#### Provided text:
BEGIN

Detalle Publicación

Reduction of motion effects in myocardial arterial spin labeling

Autores: Aramendia Vidaurreta, Verónica; Gordaliza, P. M.; Vidorreta, M.; Echeverria-Chasco, R.; Bastarrika Alemañ, Gorka; Muñoz-Barrutia, A.; Fernández Seara, María Asunción (Autor de correspondencia)
Título de la revista: MAGNETIC RESONANCE IN MEDICINE
ISSN: 0740-3194
Volumen: 87
Número: 3
Páginas: 1261 - 1275
Fecha de publicación: 2022
Resumen:
Purpose To evaluate the accuracy and reproducibility of myocardial blood flow measurements obtained under different breathing strategies and motion correction techniques with arterial spin labeling. Methods A prospective cardiac arterial spin labeling study was performed in 12 volunteers at 3 Tesla. Perfusion images were acquired twice under breath-hold, synchronized-breathing, and free-breathing. Motion detection based on the temporal intensity variation of a myocardial voxel, as well as image registration based on pairwise and groupwise approaches, were applied and evaluated in synthetic and in vivo data. A region of interest was drawn over the mean perfusion-weighted image for quantification. Original breath-hold datasets, analyzed with individual regions of interest for each perfusion-weighted image, were considered as reference values. Results Perfusion measurements in the reference breath-hold datasets were in line with those reported in literature. In original datasets, prior to motion correction, myocardial blood flow quantification was significantly overestimated due to contamination of the myocardial perfusion with the high intensity signal of blood pool. These effects were minimized with motion detection or registration. Synthetic data showed that accuracy of the perfusion measurements was higher with the use of registration, in particular after the pairwise approach, which probed to be more robust to motion. Conclusion Satisfactory results were obtained for the free-breathing strategy after pairwise registration, with higher accuracy and robustness (in synthetic datasets) and higher intrasession reproducibility together with lower myocardial blood flow variability across subjects (in in vivo datasets). Breath-hold and synchronized-breathing after motion correction provided similar results, but these breathing strategies can be difficult to perform by patients.

END

#### Given entries:

BEGIN

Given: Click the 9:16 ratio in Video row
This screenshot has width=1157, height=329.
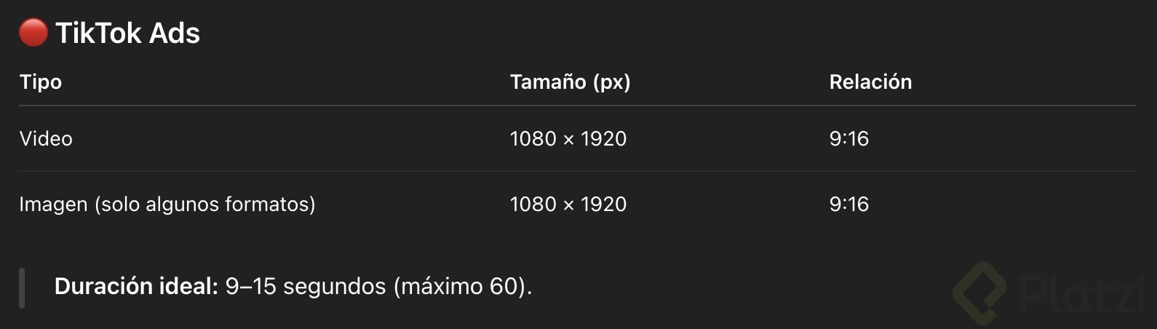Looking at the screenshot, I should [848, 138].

END
BEGIN

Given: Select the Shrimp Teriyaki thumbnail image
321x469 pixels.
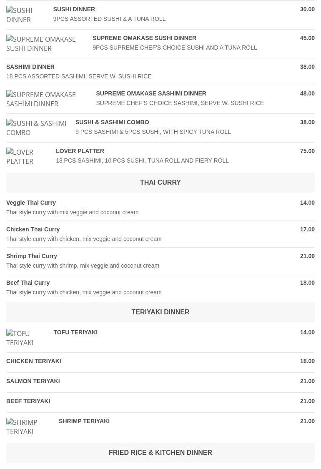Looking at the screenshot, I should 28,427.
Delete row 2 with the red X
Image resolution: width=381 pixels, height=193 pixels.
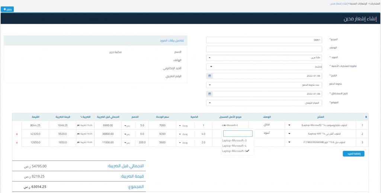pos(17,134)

END
BEGIN

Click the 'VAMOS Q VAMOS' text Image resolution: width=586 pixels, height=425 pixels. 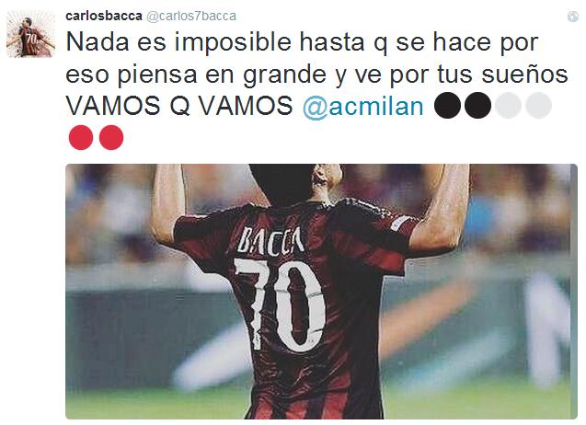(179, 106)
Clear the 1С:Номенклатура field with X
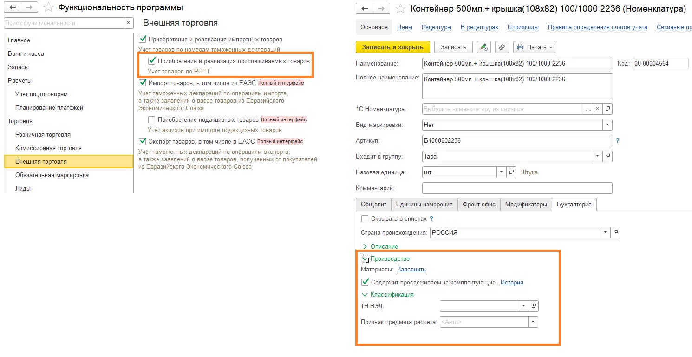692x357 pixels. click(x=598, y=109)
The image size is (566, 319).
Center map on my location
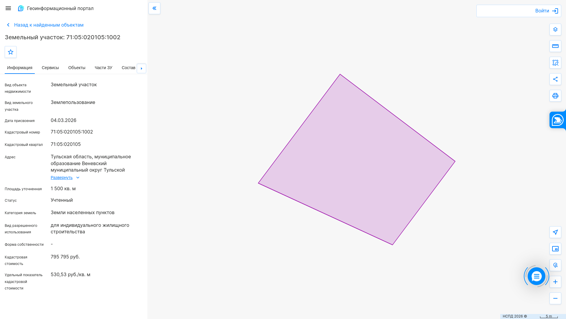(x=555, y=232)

END

#### Brief A:
Based on the text on motion effects in myocardial arterial spin labeling, decide whether each statement agrees with it. (i) The study was carried out in 12 volunteers at 3 Tesla. (ii) Before motion correction, myocardial blood flow was underestimated. (iii) Perfusion images were acquired three times under each breathing strategy.
#### Brief B:
In the text on motion effects in myocardial arterial spin labeling, rewrite the passage starting at "Autores: Aramendia Vidaurreta, Verónica;" and ending at "(Autor de correspondencia)", substituting "Corresponding author" for "Autor de correspondencia".

#### Your response A:
(i) Yes: "A prospective cardiac arterial spin labeling study was performed in 12 volunteers at 3 Tesla."
(ii) No: "myocardial blood flow quantification was significantly overestimated"
(iii) No: "Perfusion images were acquired twice under breath-hold, synchronized-breathing, and free-breathing."

#### Your response B:
Autores: Aramendia Vidaurreta, Verónica; Gordaliza, P. M.; Vidorreta, M.; Echeverria-Chasco, R.; Bastarrika Alemañ, Gorka; Muñoz-Barrutia, A.; Fernández Seara, María Asunción (Corresponding author)